How do you "detect" this at compile time?

I think idea was to have some attributes that collection programmer may attach to implementation, like enums: SafeToRemoveOnIteration, SafeToAddOnIteration and so on, which may be checked at compile time when foreach is handled by compiler. Then in the foreach body compiler can refuse to call some unsafe methods. I do not know if it is worth of implementation, just this this was an idea.

auto sneaky = aa;
foreach(k, v; aa)
{
   sneaky.remove(k); // oops
}

It doesn't work. You can't restrict this at compile time. Possibly runtime, but not compile time.



One could write a specific function to iterate and remove. I

This looks like dead end to me, as you may not only remove items from arbitrary positions while iterating over collection, but also insert items. Also this can happens not only inside foreach body, but in other kinds of iteration. And also there can be nested iterations over same collection.
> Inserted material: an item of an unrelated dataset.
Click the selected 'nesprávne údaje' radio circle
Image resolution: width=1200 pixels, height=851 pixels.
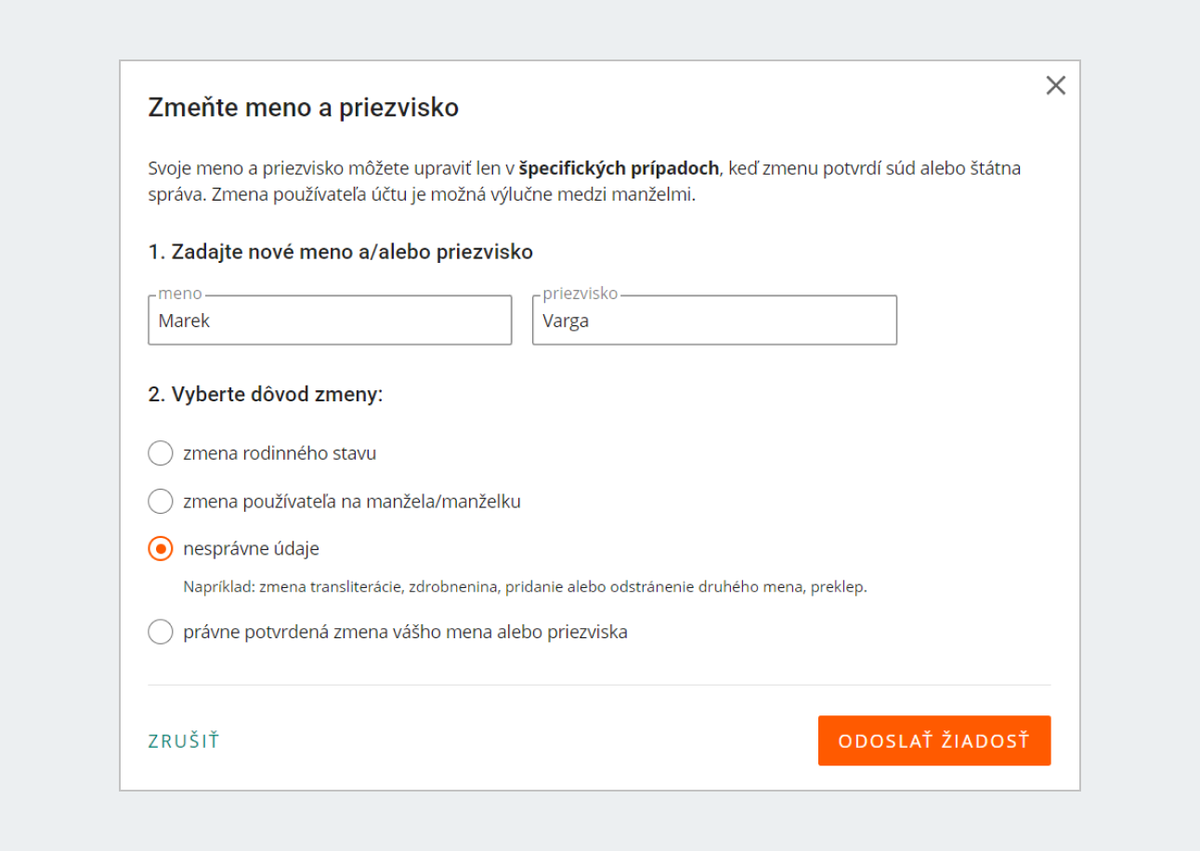(160, 549)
What do you mean dead end? You provide what is supported through a controlled interface. It works well, I wrote and used it in dcollections. Using the standard insertion and removal functions is not allowed (at least without invalidating the range).

If you want insertion, then potentially you could expose those methods via the specific iteration construct as well. But you must be prepared to do some really funky things.

If we are talking about AAs, insertion may end up expanding the bucket list, which means rehashing. That leads to iterating over the same keys again. Unless you do some kind of copy-on-write, or combination of iterated container + true container? I don't know.

However, deletion is possible (either delay the rehash until after, or don't do a rehash during that iteration) via the iteration construct (range). You still need to disallow removal via the original type, or you might get a rehash.